Accordingly, based on the facts and circumstances present here, we conclude that OMB's determination to set the level of highway spending at $27.7 billion was not justified under sections 110 and 111 of the Continuing Resolution. The current rate under section 101$31.8 billionwas the appropriate basis for pro-rata distributions to the states under the Continuing Resolution. If you have any questions concerning
this opinion, please contact me, Lynn Gibson, Managing Associate General Counsel, or Alan Belkin, Assistant General Counsel, at (202) 512-5400.
Anthony H. Gamboa
As you requested, our opinion does not consider the impact of Public Law 107-240, 116 Stat. 1492 (2002), which, among other changes, amended Pub. L. No. 107-229 by adding a new section 137 to address this issue.
 E-mail from Bob Fisher, Director, Budget Division FHWA, to FHWA Field Offices (September 30, 2002).
 Section 105(a)(1) of the Continuing Resolution states that for purposes of section 101, the term rate for operations not exceeding the current rate is to be given the meaning for such term contained in OMB Bulletin No. 01-10, substituting Fiscal Year 2002 for Fiscal Year 2001 each place the latter term appears. Pub. L. No. 107-229, 105(a)(1), 116 Stat. at 1466.
 E-mail from Bob Fisher, Director, Budget Division FHWA, to FHWA Field Offices (October 7, 2002).
 See 148 Cong. Rec. H7828 (daily ed. Oct. 10, 2002)(statement of Rep. Young). In his floor statement, Chairman Young of the House Transportation and Infrastructure Committee stated the following regarding this provision:
I am pleased that this resolution ensures that the Federal highway program will continue at the fiscal year 2002 rate of $31.8 billion.
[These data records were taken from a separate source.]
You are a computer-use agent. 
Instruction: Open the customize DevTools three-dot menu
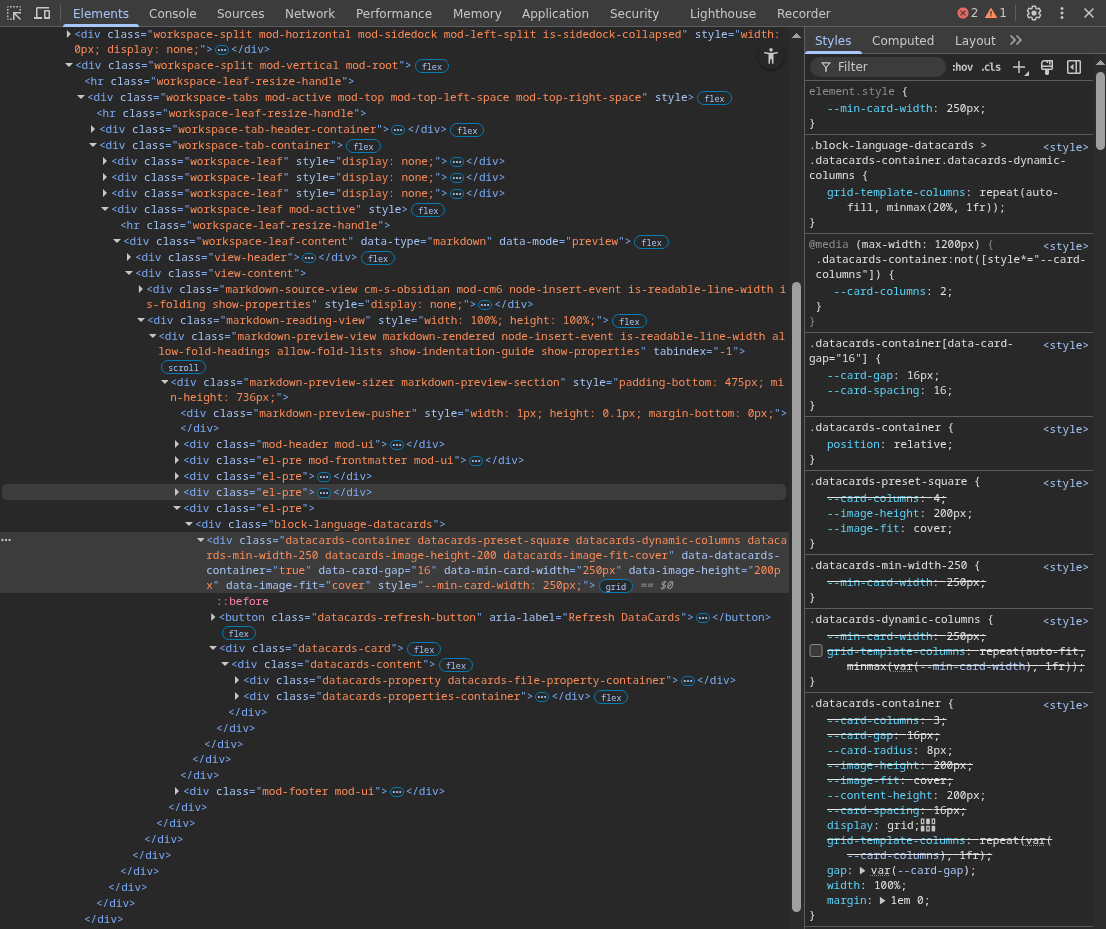pyautogui.click(x=1062, y=13)
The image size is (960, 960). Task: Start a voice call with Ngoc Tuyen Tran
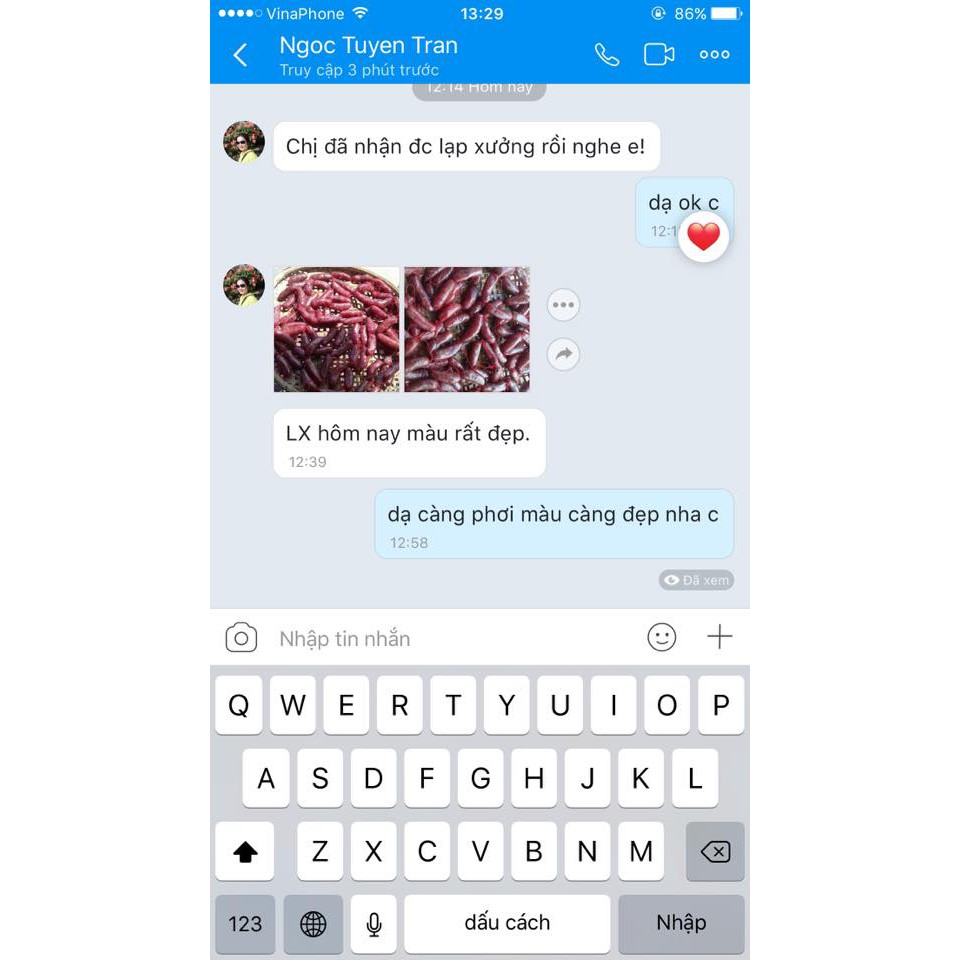[607, 54]
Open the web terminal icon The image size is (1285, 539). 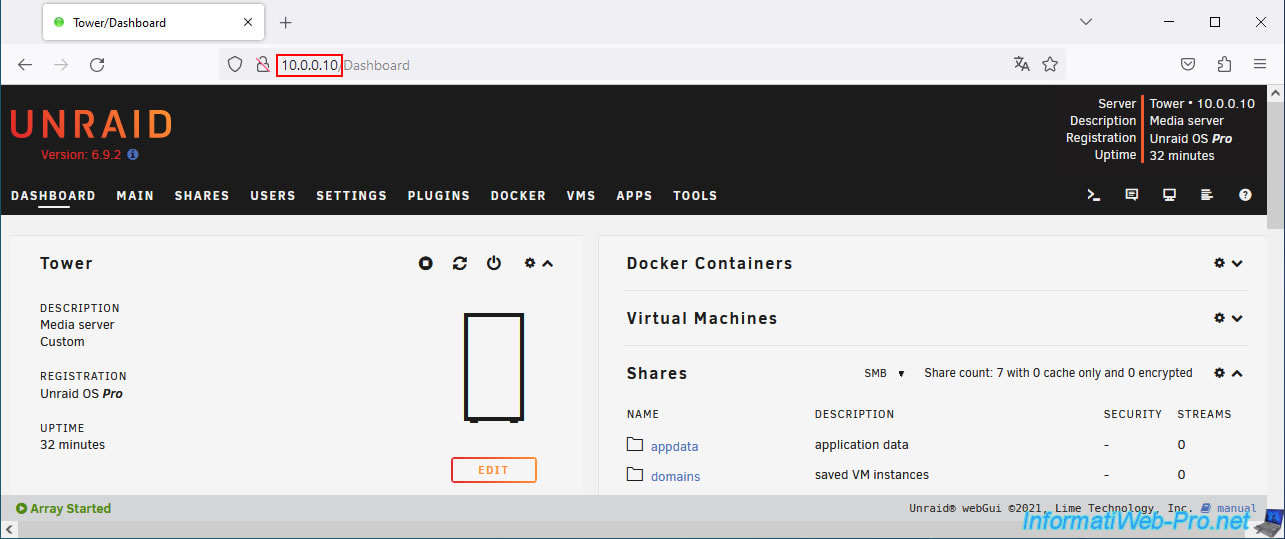1094,195
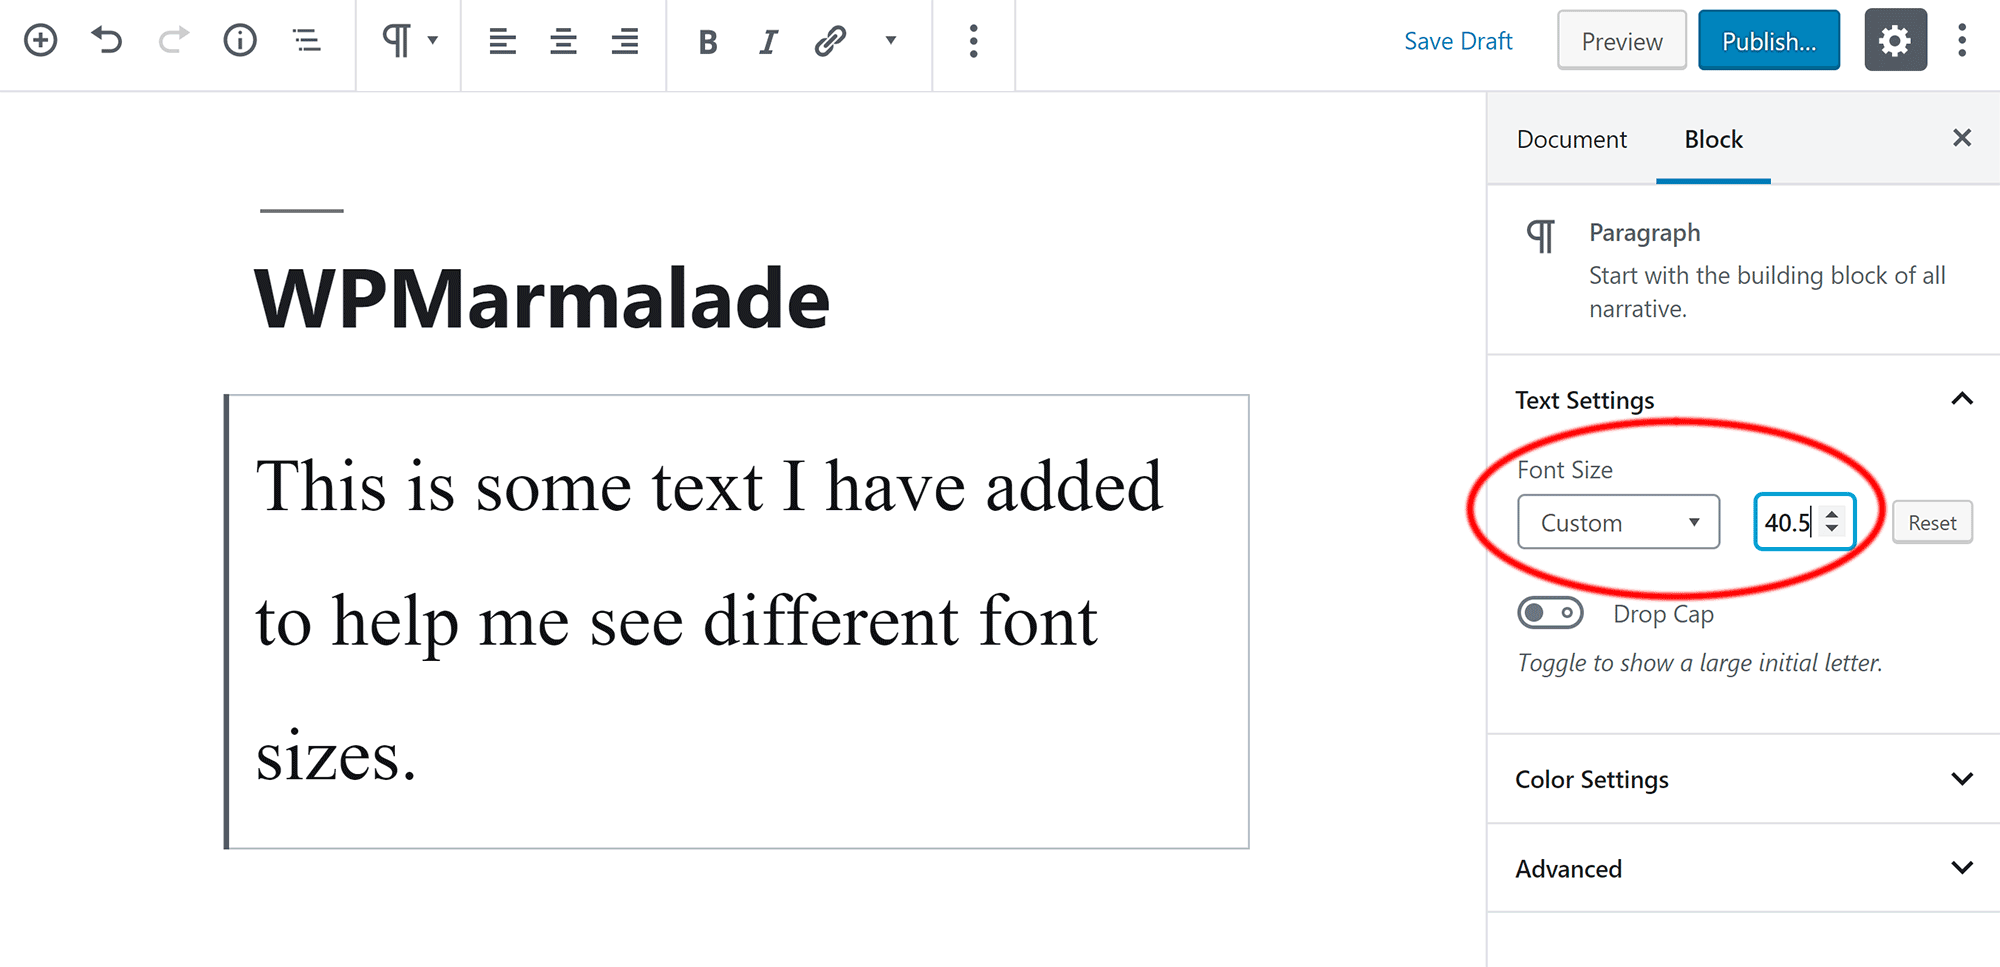This screenshot has height=967, width=2000.
Task: Click the Publish button
Action: 1768,40
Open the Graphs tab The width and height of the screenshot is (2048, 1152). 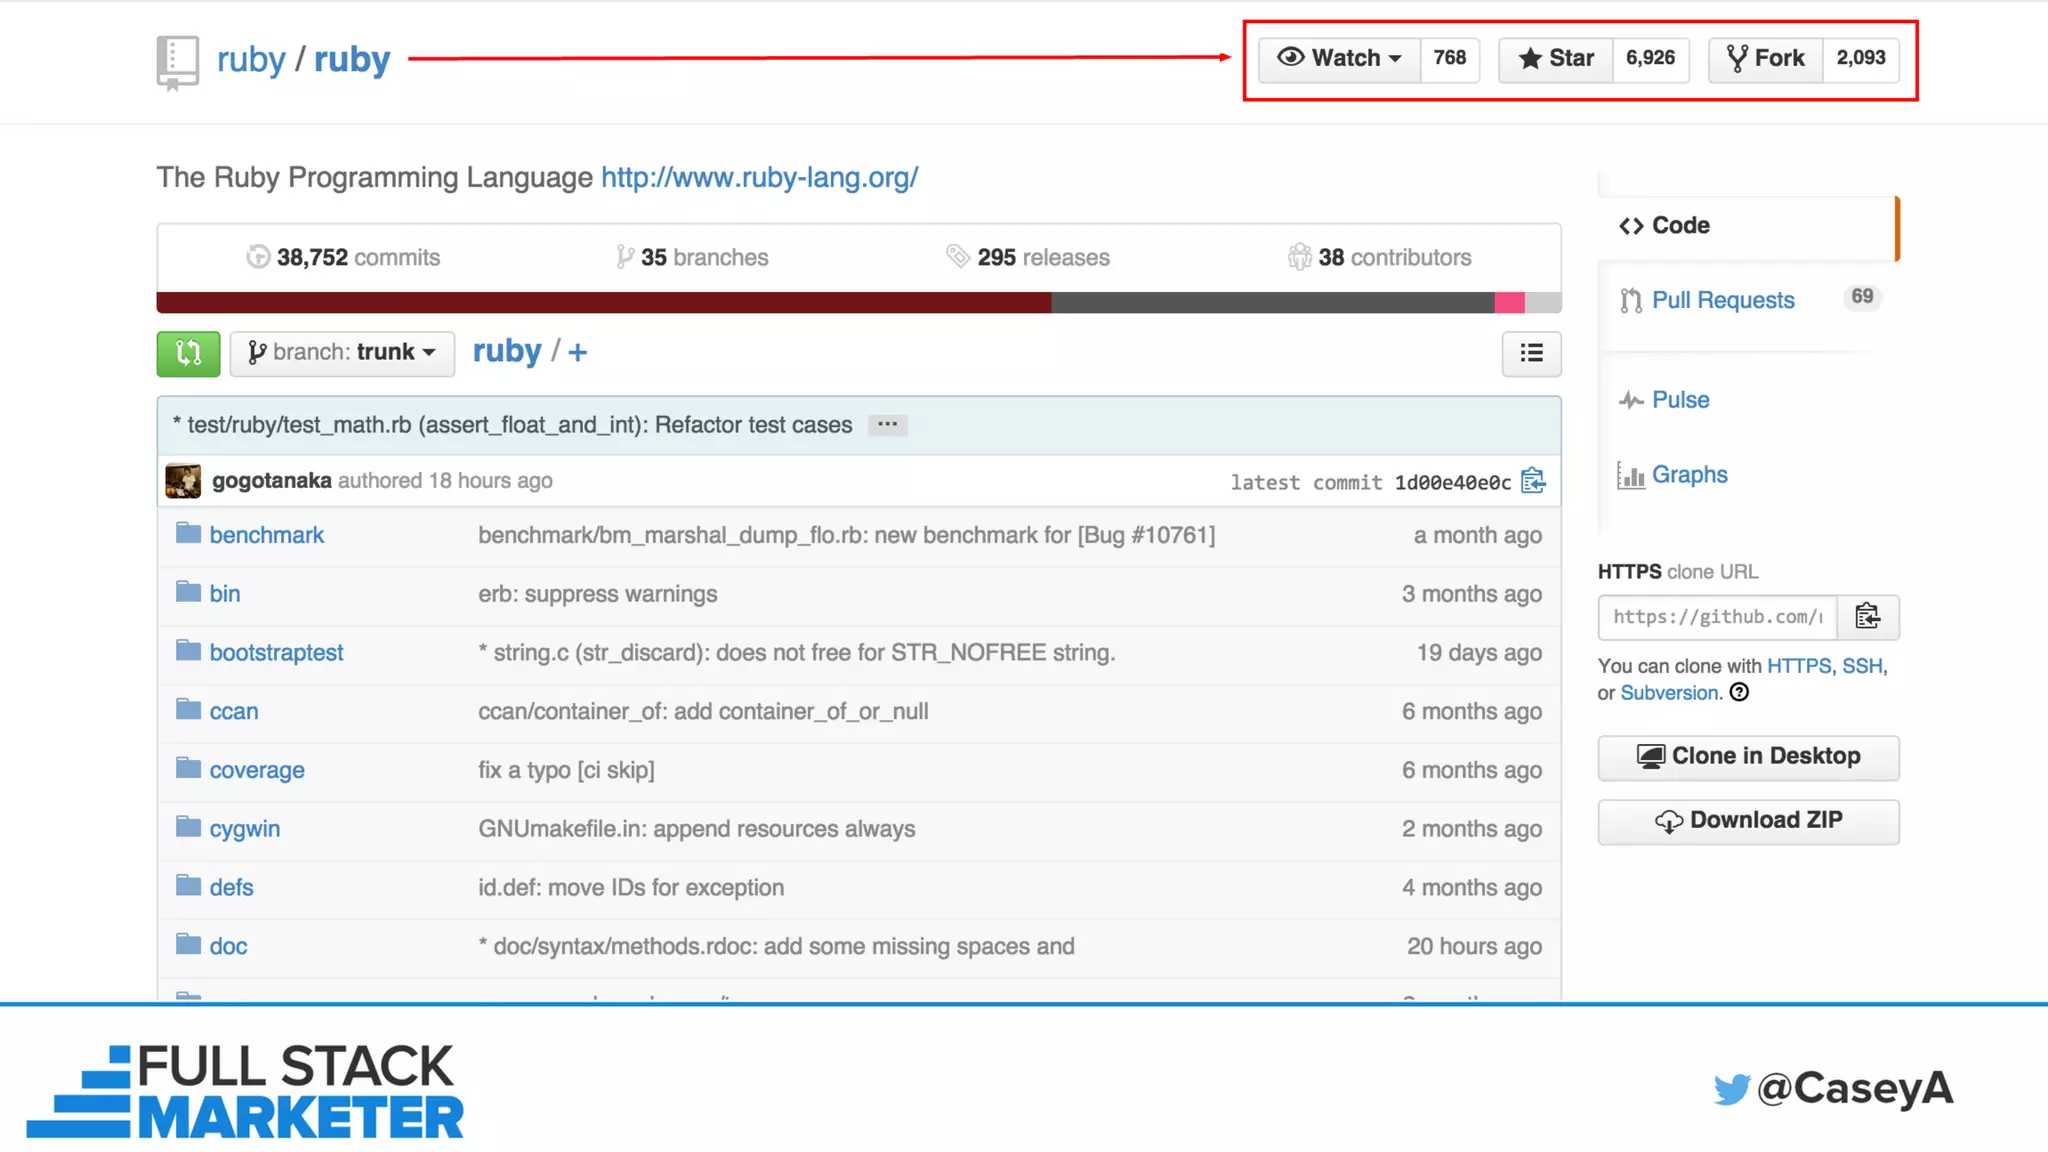point(1689,475)
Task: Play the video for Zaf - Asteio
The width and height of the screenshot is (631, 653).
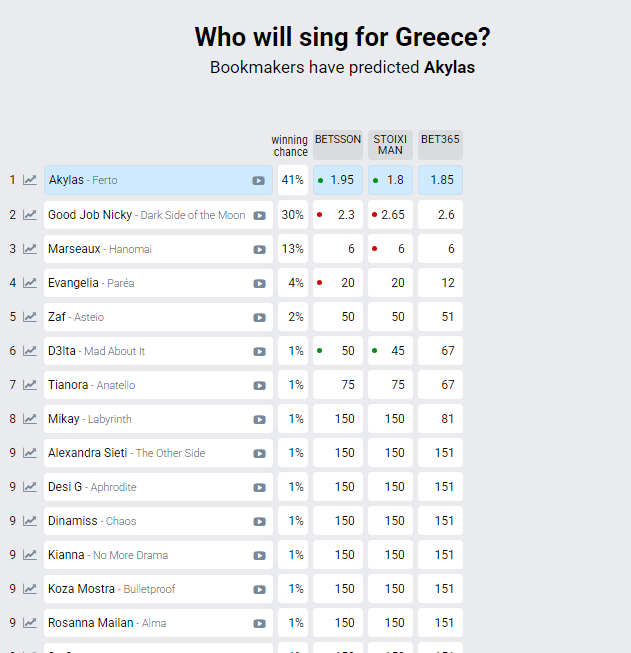Action: tap(259, 317)
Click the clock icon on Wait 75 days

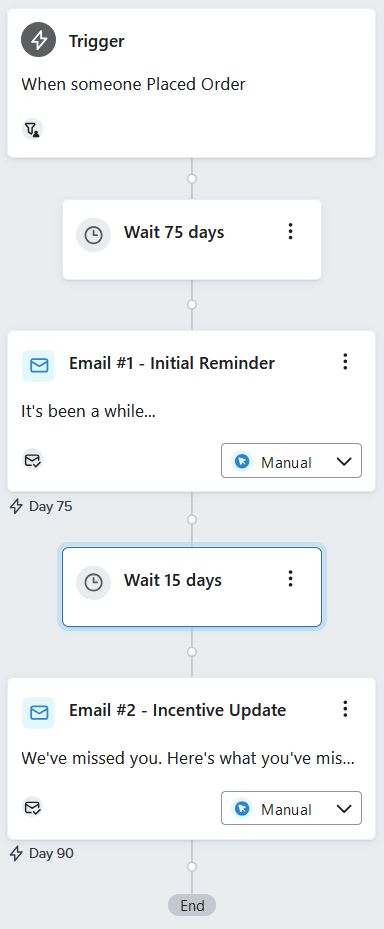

This reverses the Office of Management and Budget's surprising decision last week to reduce the highway program to a $27.7 billion rate of operations. This decision was contrary to the Congress' intent that programs be continued at the current rate until final appropriation bills can be agreed to and enacted.
 E-mail from Bob Fisher, Director, Budget Division FHWA, to FHWA Field Offices (October 15, 2002).
 E-mail from Bob Fisher, Director, Budget Division FHWA, to FHWA Field Offices (October 22, 2002).
 Letter from Anthony H. Gamboa, General Counsel, GAO, to Philip J. Perry, General Counsel, OMB, dated October 18, 2002.
 Letter from Rosalyn J. Rettman, Associate General Counsel for Budget, OMB, to Alan Belkin, Assistant General Counsel, GAO, dated November 8, 2002.
 See Footnote 5 for a brief discussion of the legislative history of section 137 of Pub. L. No. 107-240.
 Our review did not reveal any relevant legislative history concerning the intent of Congress in adopting this language; nor has our office previously considered the legal effect or impact of this provision. OMB also did not identify any competent legislative, judicial or administrative guidance explaining the section 110 language.
 In fiscal year 2002, the highway program also operated under a continuing resolution until December 18, 2001. Pub. L. No. 107-44, 107(a), 115 Stat. 253, 255 (2001), as amended by Pub. L. No. 107-83, 115 Stat. 822 (2001).
 We note that in the event a continuing resolution is extended throughout the entire fiscal year, any amounts not distributed for a program because of the application of section 110 would presumably have to be made available by OMB, since the continuing resolution would then represent the final funding action by Congress for that fiscal year.